I like Bishop Egan's first Pastoral Letter, in it he makes suggestions for the Year of Faith, good sensible things, well worth reading if you haven't done so yet.
In comparison I have been reading this Sunday's Gospel, it is the rich young man asking, "What must I do inherit eternal life?" The answer Jesus gives is to tell him to keep the commandments. He does, so he asks Jesus what more must he do, "Go sell everything, give the money to the poor, then come follow me," Jesus tells him.
Whenever I read that passage I feel a certain terror, it is not simply that I keep the commandments personally in a minimalist way but I like most priests of my generation, I encourage others to do the minimum too, we are all nervous of excess.
It is probably why we have so little to say to young people today.

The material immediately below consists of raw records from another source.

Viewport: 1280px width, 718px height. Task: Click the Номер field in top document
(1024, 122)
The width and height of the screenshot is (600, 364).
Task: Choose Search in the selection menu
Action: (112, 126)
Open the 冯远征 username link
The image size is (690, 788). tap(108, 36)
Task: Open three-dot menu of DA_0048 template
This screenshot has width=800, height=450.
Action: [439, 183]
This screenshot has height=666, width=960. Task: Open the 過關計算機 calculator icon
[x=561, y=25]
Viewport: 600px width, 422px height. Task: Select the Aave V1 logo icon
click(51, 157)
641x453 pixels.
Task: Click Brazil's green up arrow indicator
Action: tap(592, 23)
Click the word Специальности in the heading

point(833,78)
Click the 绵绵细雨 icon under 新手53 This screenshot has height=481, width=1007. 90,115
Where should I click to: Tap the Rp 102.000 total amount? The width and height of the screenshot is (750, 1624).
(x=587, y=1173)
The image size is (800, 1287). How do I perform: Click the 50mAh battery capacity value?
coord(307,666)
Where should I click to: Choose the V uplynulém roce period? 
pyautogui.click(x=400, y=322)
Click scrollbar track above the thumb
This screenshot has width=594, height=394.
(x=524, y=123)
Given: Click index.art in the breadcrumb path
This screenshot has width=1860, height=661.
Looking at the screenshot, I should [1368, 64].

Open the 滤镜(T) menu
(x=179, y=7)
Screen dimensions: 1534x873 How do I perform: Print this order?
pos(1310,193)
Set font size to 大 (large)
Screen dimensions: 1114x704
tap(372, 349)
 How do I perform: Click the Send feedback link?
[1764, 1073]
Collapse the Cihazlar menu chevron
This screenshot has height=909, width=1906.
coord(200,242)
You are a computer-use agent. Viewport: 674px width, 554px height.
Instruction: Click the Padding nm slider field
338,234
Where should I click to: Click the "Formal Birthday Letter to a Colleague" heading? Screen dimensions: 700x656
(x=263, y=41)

In the past excess was encouraged, there was a sense that were the body went the soul would follow, it was SAS, Special Forces, Commando spirituality
When it is healthy Christianity is a young people's movement.
So here are few suggestions for the Year of Faith that have appealed to the young in the past:-
- Seek to be more at home with the Cherubim and Seraphim than with men
- Go, find a spiritual Master abandon your life and live with him in the desert as his disciple
- Go and live in solitude in a cave or the cleft of the rock or find a pillar
- Find a deserted island preferably in sea lane with marauding Vikings around
- Wear sackcloth, go barefooted winter and summer
- Fast continuously - mitigate it only on feasts
- Spend your nights in prayer preferably, for the mortified and Celtic up to your neck in water
- Recite the whole of the Psalter every day
- First memorise the whole Bible, then most of the Fathers, sell the books wherein it says "sell everything"
- Use penitential instruments continually: the hairshirt, the salice, the heavy spike chain girdle, always wear a course rope noose around your neck, use the disciple frequently (warning: stop using any of these if you find you no longer disgusted by them)
- Go on long pilgrimages without any money or shelter and beg, preferably where your life will be at risk
- Preach the Gospel anywhere where you will be jeered at, abused and pelted with filth
- Preach the Gospel in places you are likely to be killed for it
- Give your life to care for the sick, especially lepers and plague victims
- Go and live where Christians are persecuted and carry a full sized Cross about with you always
- Make a habit of kneeling outside churches at night, preferably in the snow
Possible other alternatives are become a faithful monk or nun, if you haven't the stamina for that what about becoming a religious or priest, or be a good faithful husband or wife and parent but don't be a spiritual wuzz!
Avoid minimalism at all costs!
4 comments:
Father Ray,
If YOU go into a desert or cave or climb a pillar please take your laptop so that we can continue to read your blog.
Perhaps an Herculean task, such as the conversion of Clifford Longley.
[BBC Radio 4 Thought for the Day this a.m.]
Give your heart to God.
That is all He asks of us.
*
You can imagine the local council inspector: "you need planning permission for residential use of that pillar."